D'un mouvement fluide, il écarta les fils qui obstruaient son visage. Sous ses doigts, ils prenaient tantôt la douceur légère de la soie, tantôt la rudesse particulière du bois. Les bips de l'électrocardiographe se ralentirent encore et encore et ses caresses prirent ce même rythme décrescendo. Il s'approcha d'elle, les épaules alourdies par le poids de son cœur et se courba afin de déposer un baiser sur son front, un baiser désespéré, le dernier.

Après quelques secondes un bruit long, continu et profondément sinistre se fit entendre. Messager de mort. La missive de la fin… ou du commencement. Pourtant, ce son résonna à ses tympans comme le son de la liberté si elle en avait eu un. Le fardeau de ses épaules disparut, cédant sa place à la légèreté d'âme d'un devoir accompli, d'une promesse tenue.

« …C'est ici que je veux fixer mon éternelle demeure et soustraire au joug des étoiles ennemies cette chair lasse du monde... » murmura-t-il.

Le brun senti sa tête tourner et les sons autour de lui s'estomper, comme si quelqu'un baissait le volume petit à petit emportant ainsi sa douleur.

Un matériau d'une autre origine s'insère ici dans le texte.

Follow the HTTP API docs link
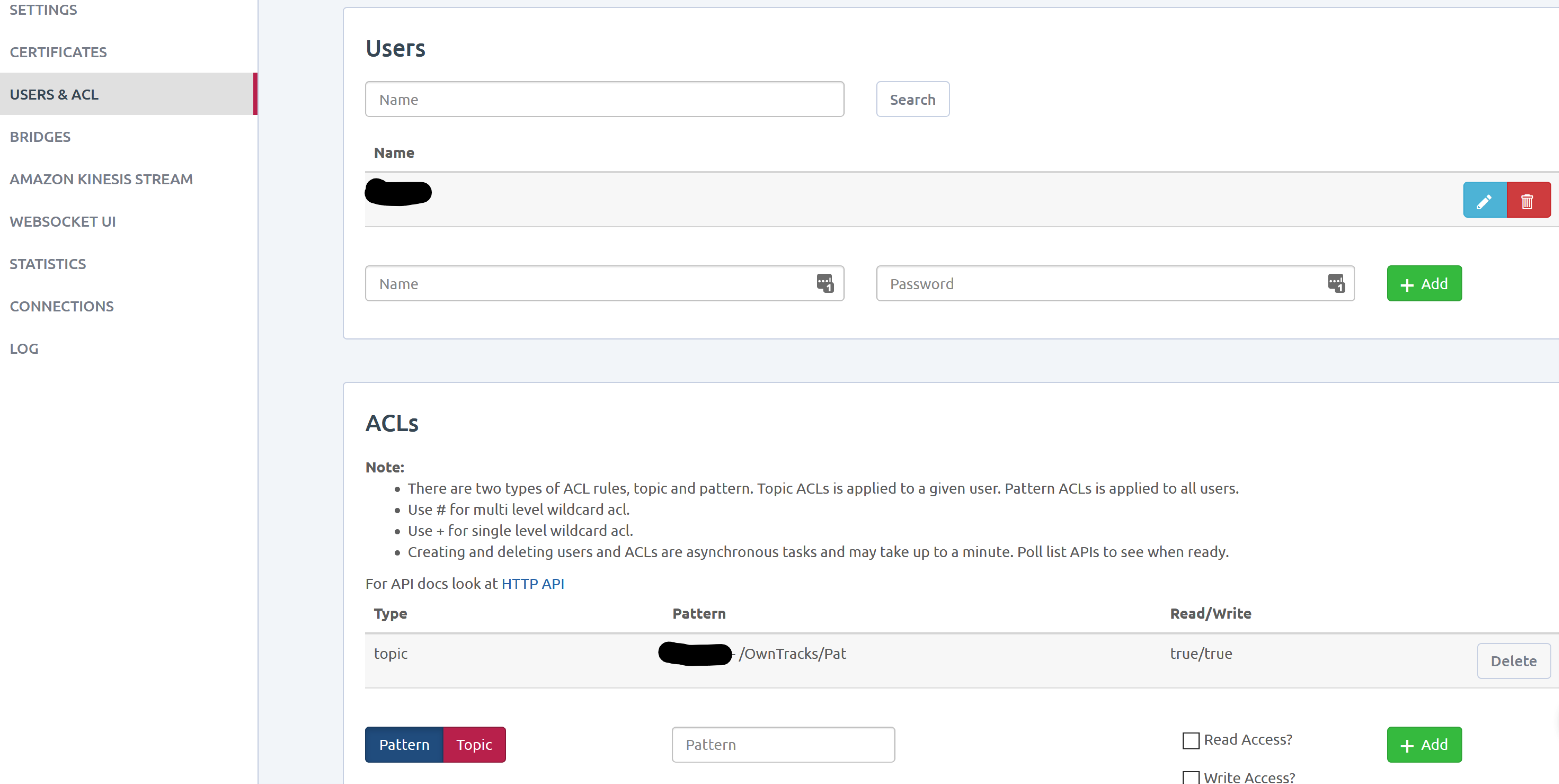Image resolution: width=1559 pixels, height=784 pixels. coord(532,584)
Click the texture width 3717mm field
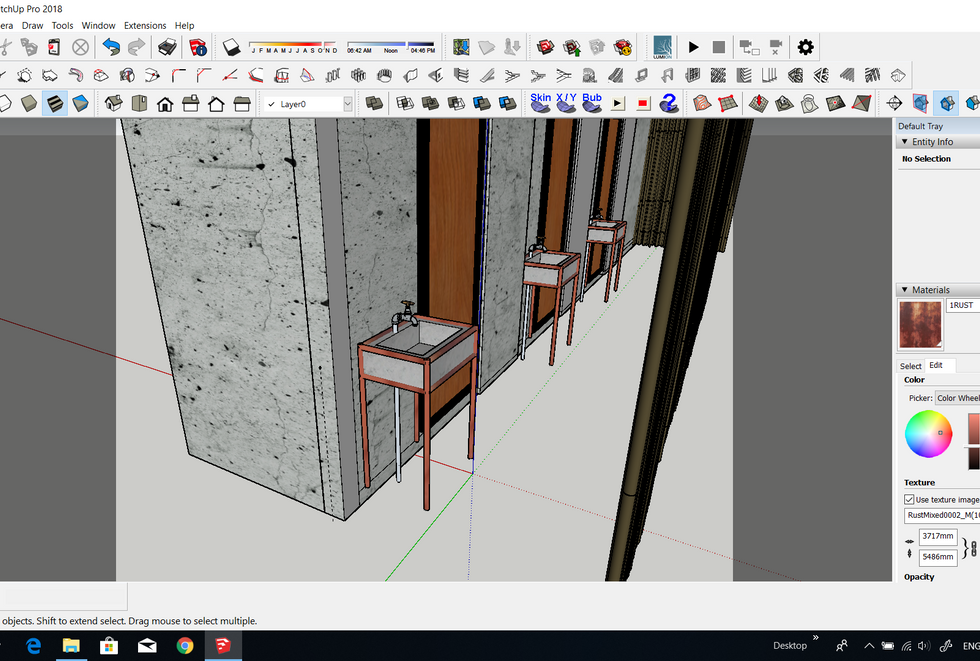This screenshot has width=980, height=661. tap(938, 538)
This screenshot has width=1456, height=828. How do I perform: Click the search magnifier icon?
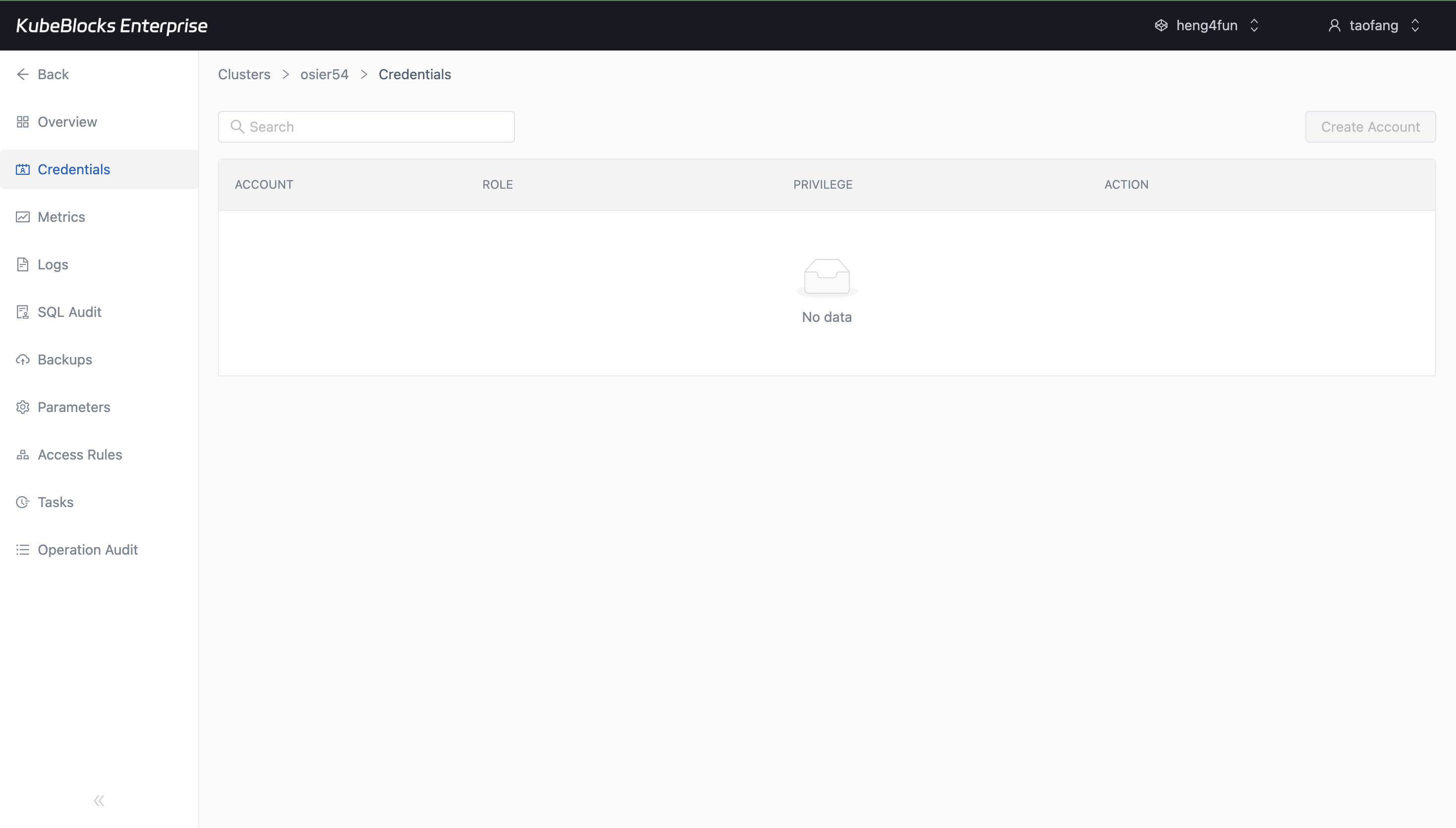coord(238,126)
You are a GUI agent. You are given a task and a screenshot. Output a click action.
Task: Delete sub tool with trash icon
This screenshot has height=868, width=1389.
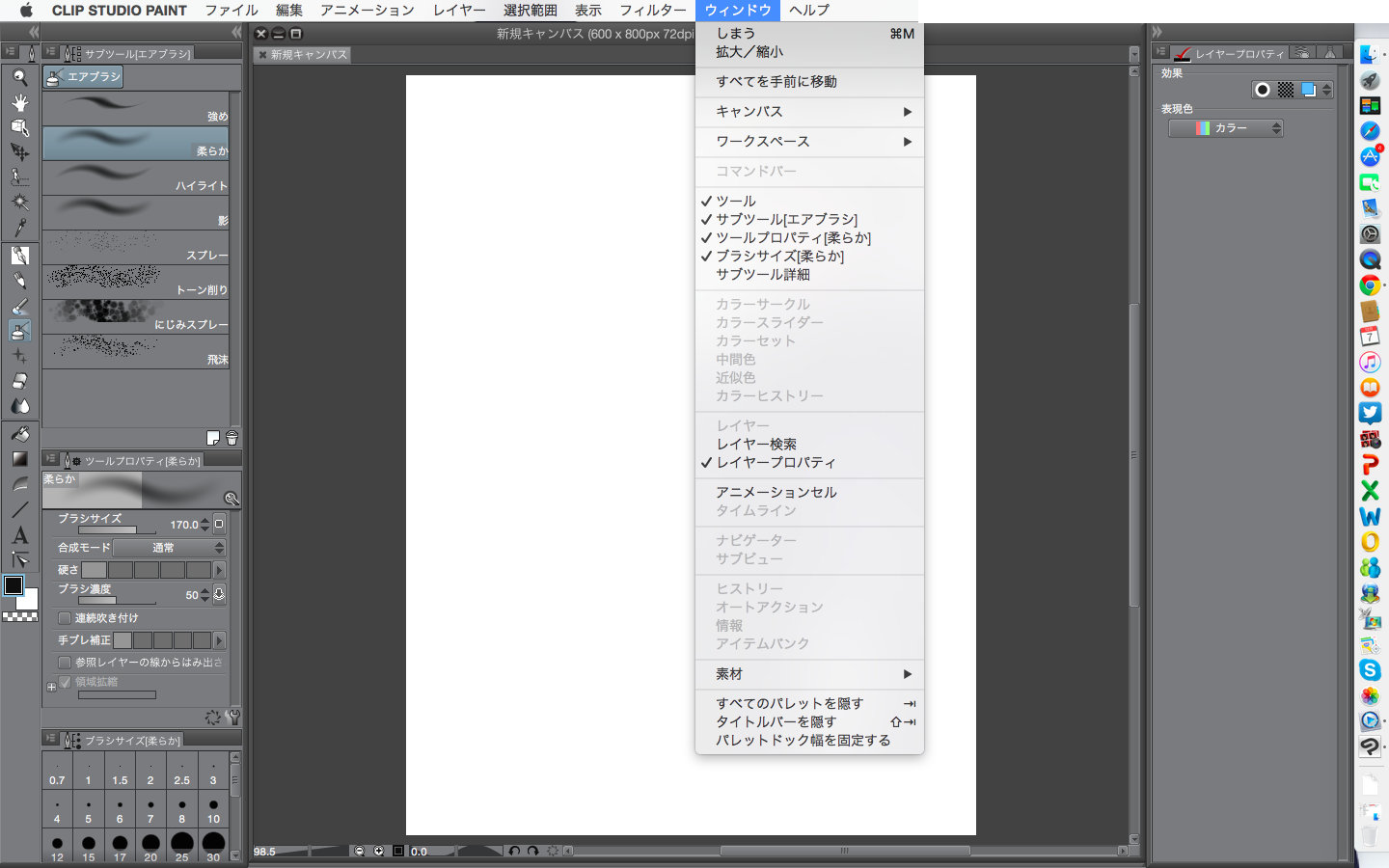pos(232,438)
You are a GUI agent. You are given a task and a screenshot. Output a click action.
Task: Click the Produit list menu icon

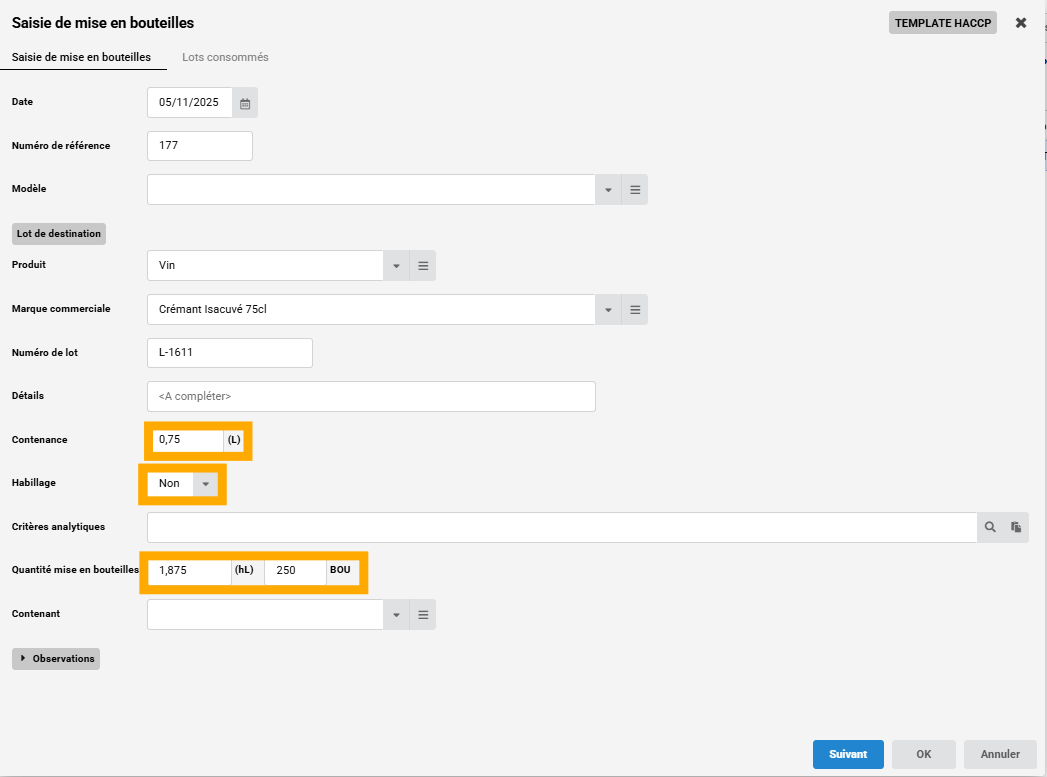pyautogui.click(x=423, y=266)
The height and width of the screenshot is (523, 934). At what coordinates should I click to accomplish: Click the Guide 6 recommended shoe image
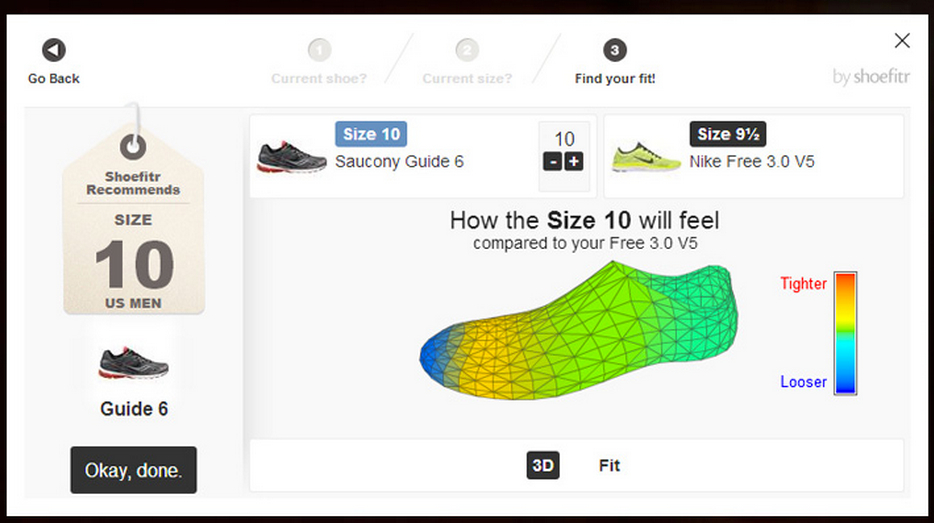coord(133,362)
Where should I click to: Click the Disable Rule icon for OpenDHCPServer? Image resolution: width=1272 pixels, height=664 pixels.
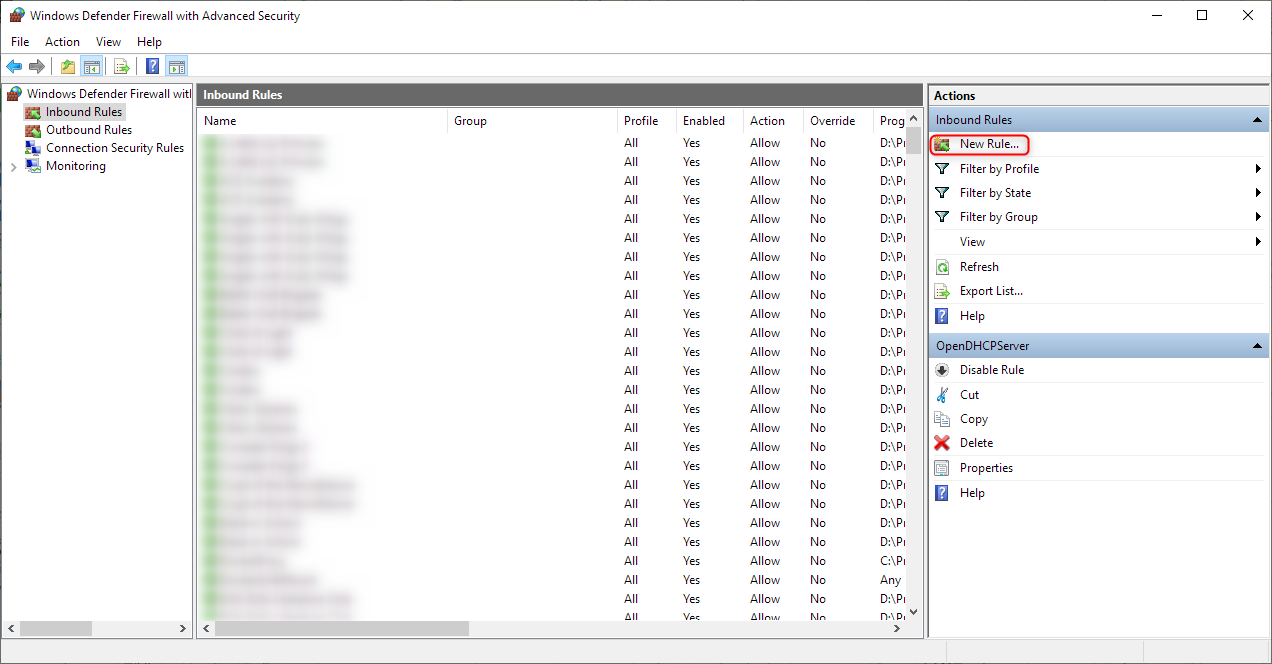941,369
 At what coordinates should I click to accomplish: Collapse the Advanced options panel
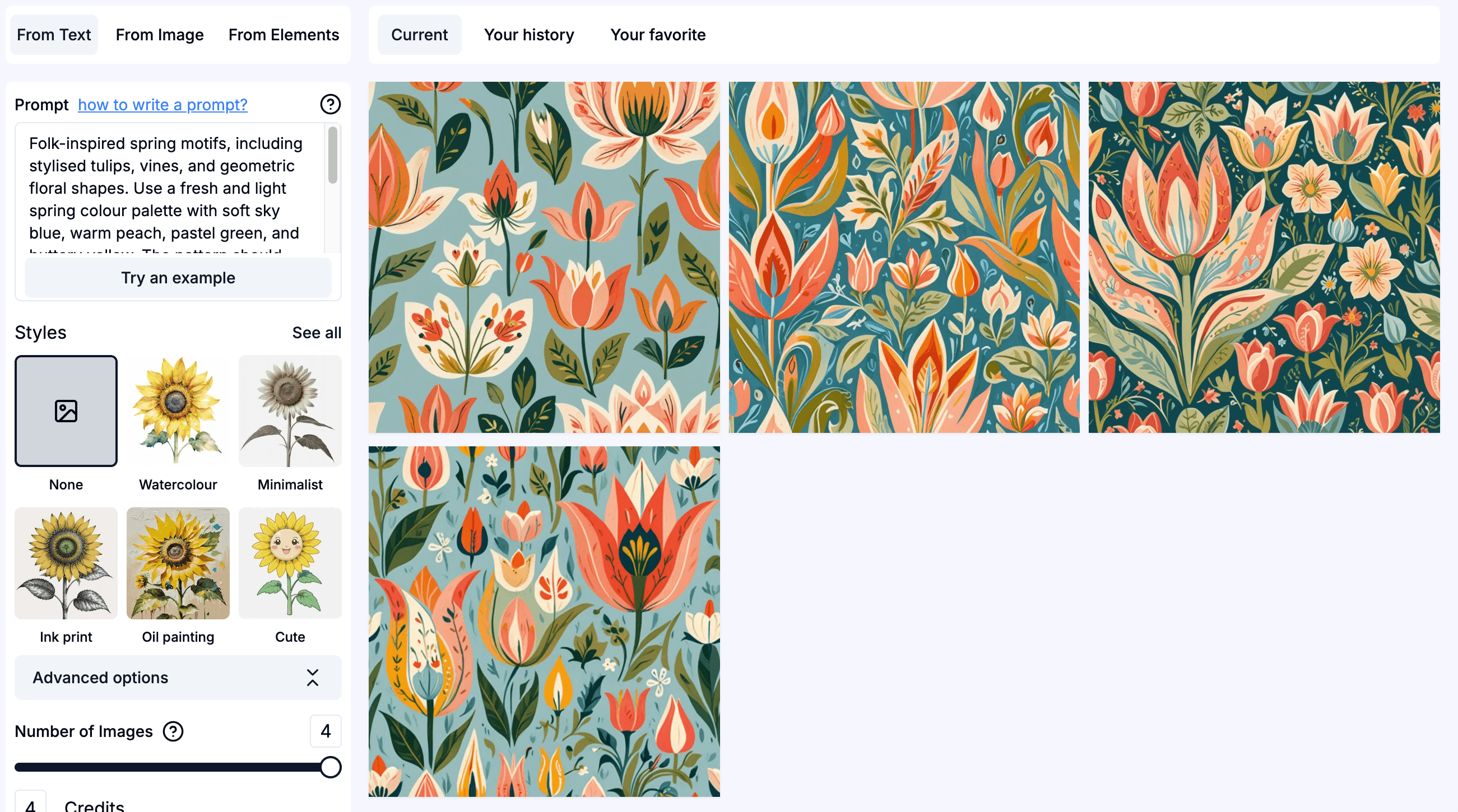tap(101, 678)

La pièce s'assombrit progressivement pour le plonger dans les ténèbres, mais il n'avait pas peur, non, la peur l'avait abandonnée, à jamais.

Il sentit le poids de son corps s'alléger comme s'il n'y avait plus de gravité et sans qu'il en connaisse la raison ses pieds cédèrent sous un poids imaginaire et il s'écroula au sol. Ses paupières devinrent lourdes puis se refermèrent.

Ses doutes s'envolèrent portés par la magie de son dernier souffle de vie. Une unique larme coula le long de sa joue, une larme de bonheur car elle était devant lui et l'attendait.